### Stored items
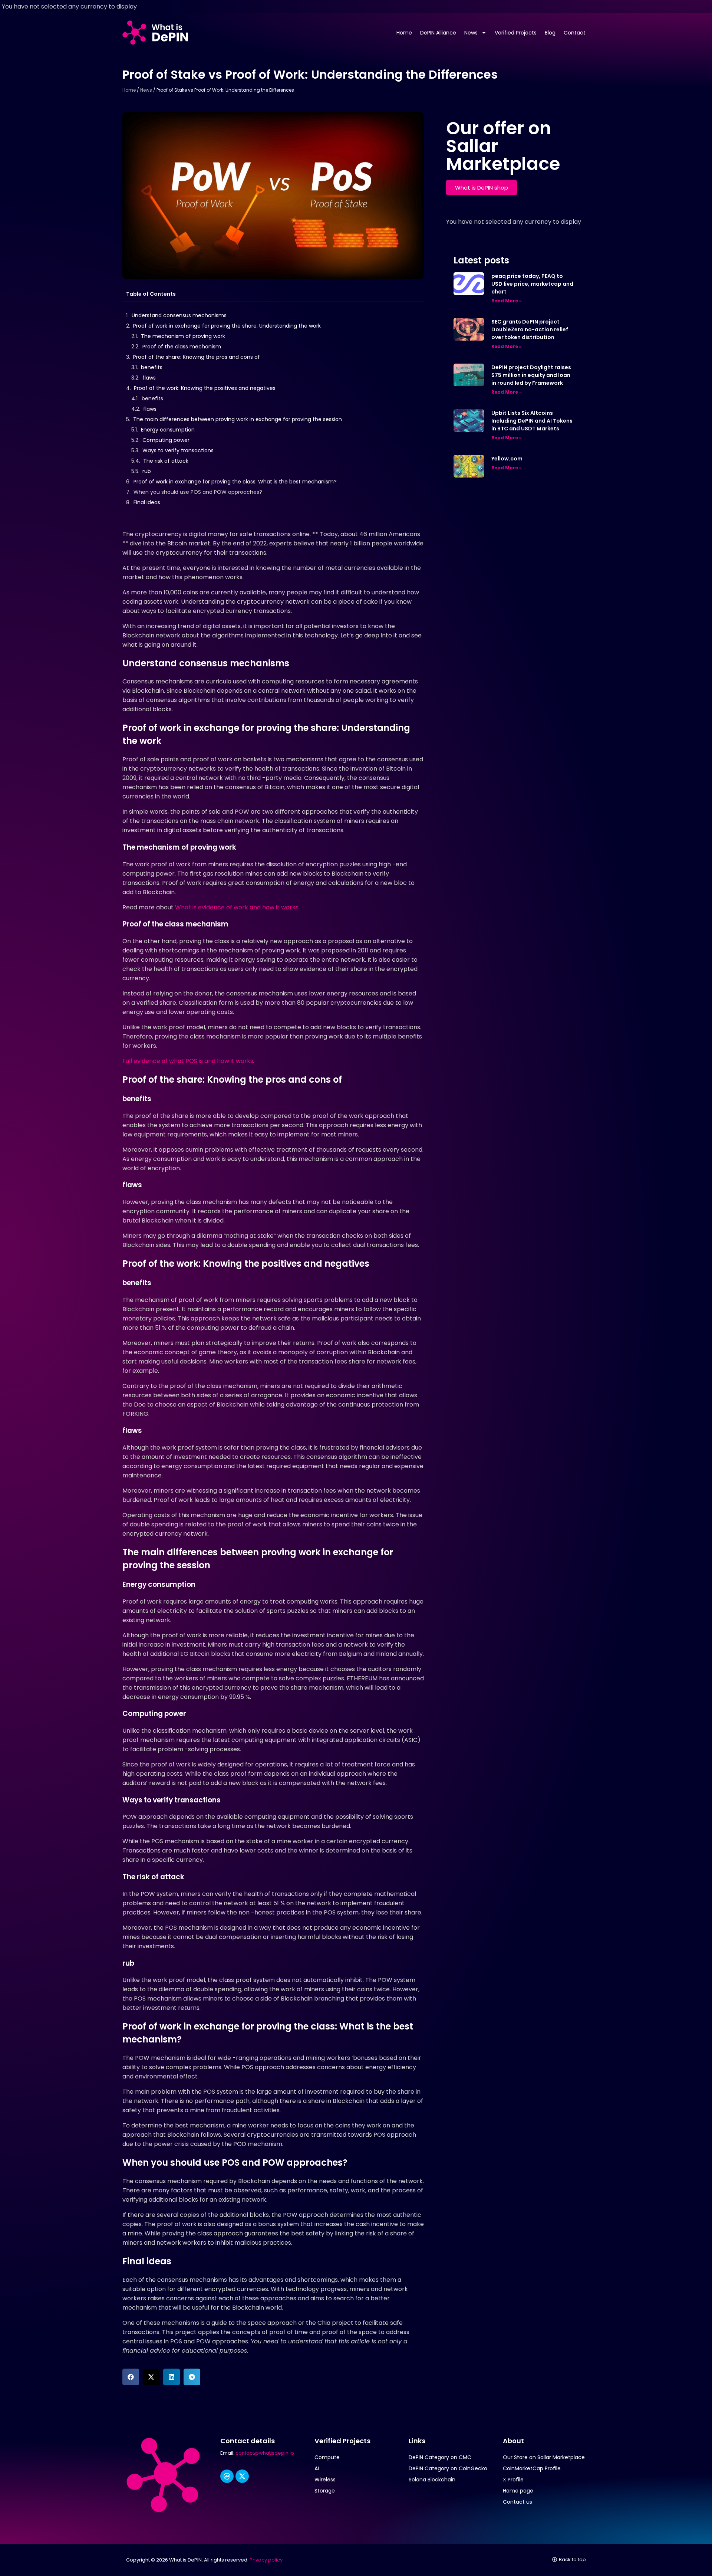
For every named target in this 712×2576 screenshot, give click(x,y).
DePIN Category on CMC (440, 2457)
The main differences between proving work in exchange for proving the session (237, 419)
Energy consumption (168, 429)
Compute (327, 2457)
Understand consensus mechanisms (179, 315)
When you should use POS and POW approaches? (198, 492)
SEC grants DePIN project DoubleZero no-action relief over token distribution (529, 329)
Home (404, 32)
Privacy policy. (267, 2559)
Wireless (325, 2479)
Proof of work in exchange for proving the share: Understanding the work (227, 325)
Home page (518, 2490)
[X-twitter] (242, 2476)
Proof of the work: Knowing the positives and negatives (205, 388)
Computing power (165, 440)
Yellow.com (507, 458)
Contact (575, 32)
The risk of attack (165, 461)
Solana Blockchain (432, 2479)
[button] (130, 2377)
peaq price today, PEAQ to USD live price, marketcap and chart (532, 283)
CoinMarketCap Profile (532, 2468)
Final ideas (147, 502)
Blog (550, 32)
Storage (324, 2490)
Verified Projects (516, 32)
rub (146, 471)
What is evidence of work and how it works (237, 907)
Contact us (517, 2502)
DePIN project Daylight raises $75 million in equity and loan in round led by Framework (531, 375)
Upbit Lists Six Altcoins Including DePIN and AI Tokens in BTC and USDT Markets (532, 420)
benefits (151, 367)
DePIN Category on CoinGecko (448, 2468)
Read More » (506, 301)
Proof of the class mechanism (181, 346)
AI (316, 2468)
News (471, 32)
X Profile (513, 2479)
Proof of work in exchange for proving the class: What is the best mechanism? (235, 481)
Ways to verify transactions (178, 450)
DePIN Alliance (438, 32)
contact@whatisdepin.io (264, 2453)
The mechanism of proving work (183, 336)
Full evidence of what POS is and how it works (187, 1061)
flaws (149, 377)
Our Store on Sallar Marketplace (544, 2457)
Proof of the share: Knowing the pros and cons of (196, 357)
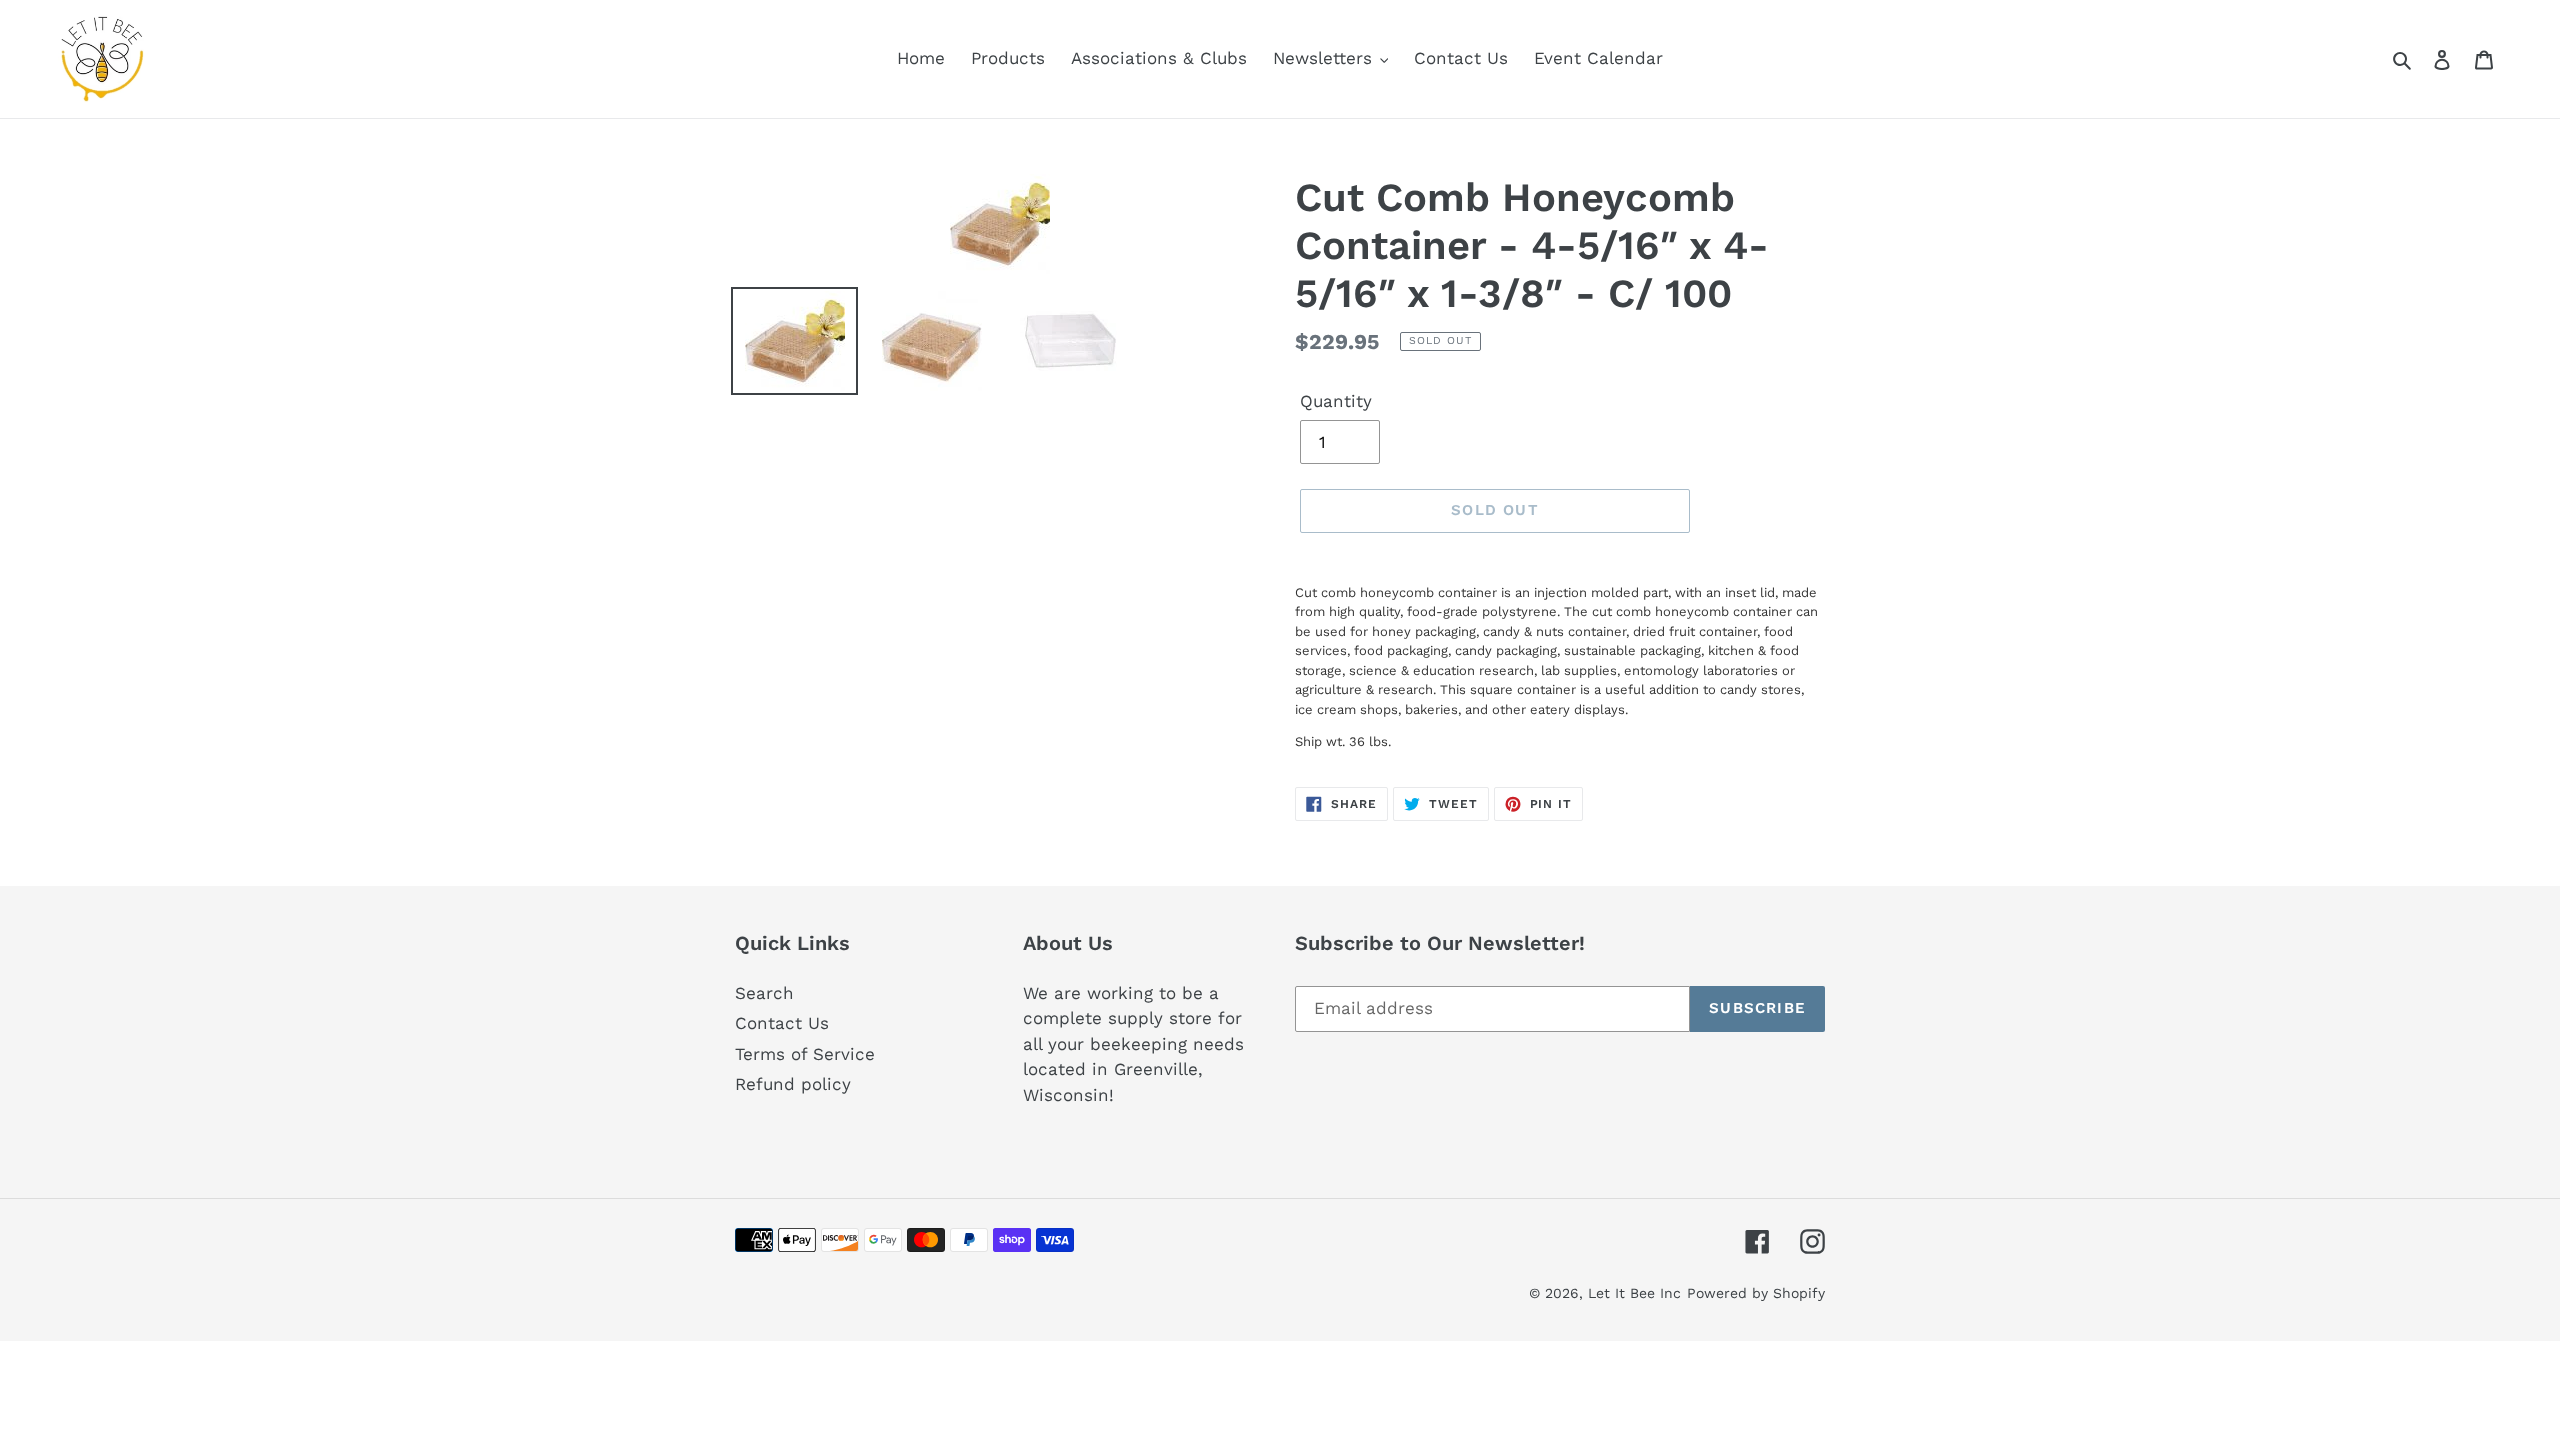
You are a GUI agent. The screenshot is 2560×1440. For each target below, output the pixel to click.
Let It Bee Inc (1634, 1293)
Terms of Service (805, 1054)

### Work to complete
Those lines of the records that contain the string "class" should be identified and copied.

### Task answer
Proof of the class mechanism (181, 346)
Proof of work in exchange for proving the class: What is the best mechanism? (235, 481)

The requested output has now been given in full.